Dr. Nour is a Syrian pediatrician working with the Syrian American Medical Society (SAMS). For four years, she has been practicing within conflict zones inside Syria. She recently spoke at a UN OHCHR/WHO Meeting on Child Mortality in Geneva. She shared with us her remarks from the meeting, detailing attacks on health care and how they have affected health services for children, as well as the scope of child mortality in Syria, the need for immunization programs and screening. 

Children in conflict zones are in need of more care due to displacement, injuries and the lack of adequate health care. 

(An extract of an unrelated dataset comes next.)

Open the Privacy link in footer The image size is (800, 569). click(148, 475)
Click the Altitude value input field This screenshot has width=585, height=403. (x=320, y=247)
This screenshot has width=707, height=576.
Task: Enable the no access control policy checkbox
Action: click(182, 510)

In Syria, we are incapable of offering the necessary care for several reasons; most prominently the lack of medical centers as a result of the destruction, and the inability of existing staff to cover more medical centers. There are 1,000 pediatric doctors working in Syria – one quarter of which are specialists. This means that each doctor is responsible for caring for 6,000 children in the areas outside the control of the Syrian government. Another obstacle for children in need is the difficulty of reaching and accessing health care centers. Many patients are afraid to come to our hospitals because of the fact that medical facilities have become a deliberate target of bombing.

In April 2017, the central hospital in Ma’ara in northern Syria was bombed. Some surviving children’s parents preferred to take their children home although they still needed to be treated, so that they would not be subjected to bombardment again. A mother once told me, while I was trying to convince her that her daughter was still in need of treatment: “If death is destined for my child, I want her to die in one piece.”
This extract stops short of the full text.